__Prompt__
Each line of the records needs to come back exactly as written.

[Opening Dataset content section]

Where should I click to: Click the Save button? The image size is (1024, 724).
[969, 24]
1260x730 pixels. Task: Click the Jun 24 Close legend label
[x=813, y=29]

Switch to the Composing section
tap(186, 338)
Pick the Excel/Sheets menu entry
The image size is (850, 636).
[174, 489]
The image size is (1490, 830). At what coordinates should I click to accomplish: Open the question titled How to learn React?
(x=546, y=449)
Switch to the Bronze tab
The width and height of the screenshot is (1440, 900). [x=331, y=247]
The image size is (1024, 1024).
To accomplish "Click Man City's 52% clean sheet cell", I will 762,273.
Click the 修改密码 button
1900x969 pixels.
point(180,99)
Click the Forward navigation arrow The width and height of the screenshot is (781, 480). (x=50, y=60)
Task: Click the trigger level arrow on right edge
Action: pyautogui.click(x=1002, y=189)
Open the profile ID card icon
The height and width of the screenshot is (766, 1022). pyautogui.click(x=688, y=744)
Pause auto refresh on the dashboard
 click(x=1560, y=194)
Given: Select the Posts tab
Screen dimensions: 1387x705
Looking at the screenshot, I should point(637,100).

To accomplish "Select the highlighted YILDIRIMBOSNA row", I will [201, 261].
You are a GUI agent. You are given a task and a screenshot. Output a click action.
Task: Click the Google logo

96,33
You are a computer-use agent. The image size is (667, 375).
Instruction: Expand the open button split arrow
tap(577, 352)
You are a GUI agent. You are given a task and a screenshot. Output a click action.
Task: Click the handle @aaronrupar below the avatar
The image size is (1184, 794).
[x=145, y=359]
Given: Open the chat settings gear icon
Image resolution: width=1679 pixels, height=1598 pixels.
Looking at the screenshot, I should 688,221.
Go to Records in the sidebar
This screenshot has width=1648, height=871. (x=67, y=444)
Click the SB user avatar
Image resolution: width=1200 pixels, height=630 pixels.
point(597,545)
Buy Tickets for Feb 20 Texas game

[Closing Dataset content section]

__Output of the task__
Where should I click to: Click the Save button? The image size is (1024, 724).
[969, 24]
1260x730 pixels. Task: Click the Jun 24 Close legend label
[x=813, y=29]

Switch to the Composing section
tap(186, 338)
Pick the Excel/Sheets menu entry
The image size is (850, 636).
[174, 489]
The image size is (1490, 830). At what coordinates should I click to accomplish: Open the question titled How to learn React?
(x=546, y=449)
Switch to the Bronze tab
The width and height of the screenshot is (1440, 900). [x=331, y=247]
The image size is (1024, 1024).
To accomplish "Click Man City's 52% clean sheet cell", I will 762,273.
Click the 修改密码 button
1900x969 pixels.
point(180,99)
Click the Forward navigation arrow The width and height of the screenshot is (781, 480). (x=50, y=60)
Task: Click the trigger level arrow on right edge
Action: pyautogui.click(x=1002, y=189)
Open the profile ID card icon
The height and width of the screenshot is (766, 1022). pyautogui.click(x=688, y=744)
Pause auto refresh on the dashboard
 click(x=1560, y=194)
Given: Select the Posts tab
Screen dimensions: 1387x705
Looking at the screenshot, I should point(637,100).

To accomplish "Select the highlighted YILDIRIMBOSNA row", I will [201, 261].
You are a GUI agent. You are given a task and a screenshot. Output a click action.
Task: Click the Google logo

96,33
You are a computer-use agent. The image size is (667, 375).
Instruction: Expand the open button split arrow
tap(577, 352)
You are a GUI agent. You are given a task and a screenshot. Output a click action.
Task: Click the handle @aaronrupar below the avatar
The image size is (1184, 794).
[x=145, y=359]
Given: Open the chat settings gear icon
Image resolution: width=1679 pixels, height=1598 pixels.
Looking at the screenshot, I should 688,221.
Go to Records in the sidebar
This screenshot has width=1648, height=871. (x=67, y=444)
Click the SB user avatar
Image resolution: width=1200 pixels, height=630 pixels.
point(597,545)
Buy Tickets for Feb 20 Texas game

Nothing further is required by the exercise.